俺は言い返そうとして、言葉を見つけられなかった。

異世界に来て、俺は変わったと思っていた。剣を覚えて、闇の力を得て、戦えるようになった。しかしやっていることの根本は——誰かに呼ばれて、誰かに言われて、そこへ向かっている。

それだけだ。

「……」

「ルシエラに会って、闇の力の本質を知ったとして」

バエルが角を僅かに揺らした。

「その後、どうするつもりだ」

俺は——答えられなかった。

考えたことがなかった。この塔に辿り着くことだけが目標で、その先が何も見えていない。アルセインに言われたことをこなしたら、次はまた誰かに何かを言われるのを待つだけなのか。

「なあ、榊」

バエルの声が、僅かに柔らかくなった。悪魔が人に同情するとしたら、こういう顔をするのかもしれない。

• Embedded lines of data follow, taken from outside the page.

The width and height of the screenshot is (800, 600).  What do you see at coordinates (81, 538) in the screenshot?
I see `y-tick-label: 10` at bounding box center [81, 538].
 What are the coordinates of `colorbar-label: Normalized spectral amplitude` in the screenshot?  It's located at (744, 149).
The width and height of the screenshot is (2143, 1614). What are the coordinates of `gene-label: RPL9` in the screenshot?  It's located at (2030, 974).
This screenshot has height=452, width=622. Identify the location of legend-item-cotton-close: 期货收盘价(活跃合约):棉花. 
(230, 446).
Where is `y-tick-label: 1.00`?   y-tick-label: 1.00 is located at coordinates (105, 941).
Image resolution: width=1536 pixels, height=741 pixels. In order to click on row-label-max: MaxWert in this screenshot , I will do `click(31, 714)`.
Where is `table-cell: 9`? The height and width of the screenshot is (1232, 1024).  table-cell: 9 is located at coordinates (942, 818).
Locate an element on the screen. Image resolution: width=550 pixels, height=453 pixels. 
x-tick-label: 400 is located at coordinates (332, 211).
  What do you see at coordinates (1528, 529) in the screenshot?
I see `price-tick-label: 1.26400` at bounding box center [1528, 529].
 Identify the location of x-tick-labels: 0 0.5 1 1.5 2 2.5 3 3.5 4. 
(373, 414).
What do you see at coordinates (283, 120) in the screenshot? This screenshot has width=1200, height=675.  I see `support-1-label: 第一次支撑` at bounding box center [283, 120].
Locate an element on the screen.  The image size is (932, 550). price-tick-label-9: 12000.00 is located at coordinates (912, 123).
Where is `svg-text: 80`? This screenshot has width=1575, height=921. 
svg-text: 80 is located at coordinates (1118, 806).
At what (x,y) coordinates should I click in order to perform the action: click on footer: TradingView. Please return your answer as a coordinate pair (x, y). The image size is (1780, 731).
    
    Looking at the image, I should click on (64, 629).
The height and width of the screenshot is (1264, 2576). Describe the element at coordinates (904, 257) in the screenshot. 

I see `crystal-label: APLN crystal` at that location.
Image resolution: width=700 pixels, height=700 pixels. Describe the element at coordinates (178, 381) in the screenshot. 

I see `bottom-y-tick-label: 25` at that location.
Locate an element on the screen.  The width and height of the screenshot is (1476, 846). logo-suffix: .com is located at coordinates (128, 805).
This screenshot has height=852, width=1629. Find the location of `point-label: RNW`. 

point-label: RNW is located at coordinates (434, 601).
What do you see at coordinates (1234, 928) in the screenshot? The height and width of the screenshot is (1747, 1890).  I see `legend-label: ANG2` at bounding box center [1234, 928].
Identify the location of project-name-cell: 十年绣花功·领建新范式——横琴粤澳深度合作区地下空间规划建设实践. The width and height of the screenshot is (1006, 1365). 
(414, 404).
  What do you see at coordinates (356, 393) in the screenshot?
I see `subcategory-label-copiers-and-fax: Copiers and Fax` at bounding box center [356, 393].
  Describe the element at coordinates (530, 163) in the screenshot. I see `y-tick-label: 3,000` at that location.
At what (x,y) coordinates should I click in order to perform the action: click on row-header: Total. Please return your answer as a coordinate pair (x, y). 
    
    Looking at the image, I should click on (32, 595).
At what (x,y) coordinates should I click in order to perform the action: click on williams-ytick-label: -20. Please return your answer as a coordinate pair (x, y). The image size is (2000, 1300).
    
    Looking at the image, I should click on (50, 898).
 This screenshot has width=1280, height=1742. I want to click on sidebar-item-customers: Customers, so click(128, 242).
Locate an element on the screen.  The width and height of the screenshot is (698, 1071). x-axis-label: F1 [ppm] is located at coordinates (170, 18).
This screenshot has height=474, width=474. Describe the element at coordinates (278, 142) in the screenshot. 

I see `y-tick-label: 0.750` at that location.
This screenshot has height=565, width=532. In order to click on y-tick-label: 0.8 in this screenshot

「前の世界に帰ることを、お前は一度でも本気で調べたか」

その言葉が、肺に刺さるように痛んだ。

「……調べる方法が」

「ルーシェンに帰れないと言われた、だろ」

バエルが俺の言葉を遮るように言った。

「お前はそこで諦めた。一つの言葉で、可能性の全てを閉じた」

「それは——」

「前の世界に、友人はいたか」

俺は口を閉じた。

「家族は。繋がりは。大切にしていたものは」

「……いた」

「今でも、気になるか」

俺は考えた。考えようとして——気づいた。あまり考えていない。最初の頃は思っていた。しかし今は。

「……俺は」

「お前は既に、帰る気がないんだろう」

バエルはそれを責めるように言わなかった。ただ事実を確認するように言った。

「前の世界に繋がる気持ちが、薄れている。それを自覚していないだけだ」

「俺はそんなこと——」

「ないか?」

バエルの目が、俺を真っ直ぐに見た。

俺は、否定できなかった。

前の世界が遠くなっていることは、感じていた。ただそれを認めることが、誰かを見捨てることのような気がして、ずっと考えないようにしていた。

「……お前は」

俺は声を絞り出した。

「俺を揺さぶって何がしたい」

「別に何もしたくない」

バエルは言った。

「ただ、お前が自分を見ていないから、見せているだけだ」

静かな言葉だった。悪意のない残酷さ、とでも言うべきものがそこにあった。

 

3.榊の思い

 

しばらく沈黙が続いた。

俺は暗闇の中で、自分がここまで歩いてきた道を思い返した。誰かに引っ張られて、誰かの声に従って。それが悪いことだとは思わなかった。でもバエルの言う通り、その中に俺自身の声がどれだけあったか。

「……一つだけ」

俺はゆっくりと言った。

「一つだけ、確かなことがある」

「言ってみろ」

「俺が持つ闇の力が何なのか——それを知りたい」

バエルは黙った。角が、微かに揺れた。

「それだけか」

「それだけだ」

俺は頷いた。

「帰る気があるかどうかも、この先どうするかも、今は答えが出ない。でも、自分の中にあるこの力の正体を知りたいという気持ちだけは——本当に俺のものだと思う」

「知って、どうする」

「わからない」

俺は正直に言った。

「知ったところでどうしようもないかもしれない。何も変わらないかもしれない」

「ならば意味がないだろう」

「それでも知りたい」

 俺はバエルの目を見た。

「自分が何者かを知りたいのに、理由がいるか」

 バエルは長い沈黙の後、低く息を吐いた。

「それが地獄に繋がるとしても、か」

「ああ、たとえ地獄に繋がったとしても、俺は諦めない」

 その言葉は、思ったより迷いなく出た。

 バエルの表情が、僅かに動いた。笑ったとは言い切れない。しかしその目の奥に、何か——長い時間をかけた感情のようなものが揺れた。

「そうか」

 バエルは静かに言った。

「では一つだけ、忠告しておく」

「何だ」

「答えを見つけたとして——それが望んだものでなかった時、お前が折れないことを願う。悪魔の俺が言うには気持ち悪い言葉だがな」

 そう言って、バエルは口の端を微かに歪めた。それが彼なりの笑みだと、なぜかわかった。

「さらばだ、榊。まだ上がある」

 闇が薄れていく。バエルの輪郭が溶けていく。

 俺は暗闇の中で最後にもう一度その姿を見て——光の中に引き戻された。

 

4.試練が終わって

 

「——榊さん!」

 ファルマの声が耳に飛び込んできた。気づけばファルマとエリシアが俺の目の前に立っており、ファルマは俺の腕を掴んでいた。その顔に隠しきれない焦りがある。

「どうしました、突然立ち止まって——顔色が」

「大丈夫だ」

俺は首を振った。

「ぼうっとしてた」

「ぼうっと……?」

エリシアが眉を上げた。

「一分も経っていませんが、声をかけても反応がなかったので」

一分。あの問答が、外からはそれだけにしか見えなかったのか。

ふと、部屋の中央に目が行った。

あの闇の塊が——消えていた。

「あれ、塊は」

「え?」

ファルマが振り返った。

「……あ、本当だ。いつ消えたんでしょう」

「俺がぼうっとしてた間だろう。この階の試練は終わりだ」

ファルマとエリシアは明らかに腑に落ちていない顔をしていたが、深くは聞かなかった。

後ろからルーシェンが静かに歩み寄ってくる気配がした。

「……大丈夫ですか」

その言葉だけで、何かを察していると伝わった。ルーシェンは詳しくは聞かなかった。ただ、見ていた、という目をしていた。

「大丈夫だ」

俺は答えて、階段へ向かって歩き出した。

歩きながら、ごく小さな声で呟いた。

「……ありがとうな、バエル」

返事はなかった。当然だ。ただ、どこかで聞こえていればいいと思った。もう闇は重くなかった。

階段を登り始める。まだ上がある。

 

 





吸収


バエル・クラウスが用いた闇の力。生命体のエネルギーを奪い、自らの糧とする能力であり、奪った生命力を他者へ分け与えることも可能であった。

抵抗する相手から奪うには相応の消耗を伴うが、抵抗のない者、あるいは吸収を受け入れた者からは、ほとんど対価なく力を引き出すことができた。

人間であった頃、彼はこの力を眠りの中で無意識に行使し、妻と子の命を奪ってしまう。

その後、村から捧げられたいけにえの生命を吸収し続けた結果、彼の姿は次第に変質し、やがてヤギの悪魔を思わせる異形へと堕ちた。

それが力の代償であったのか、それとも彼の罪悪感が形を得たものだったのかは、今となっては分からない。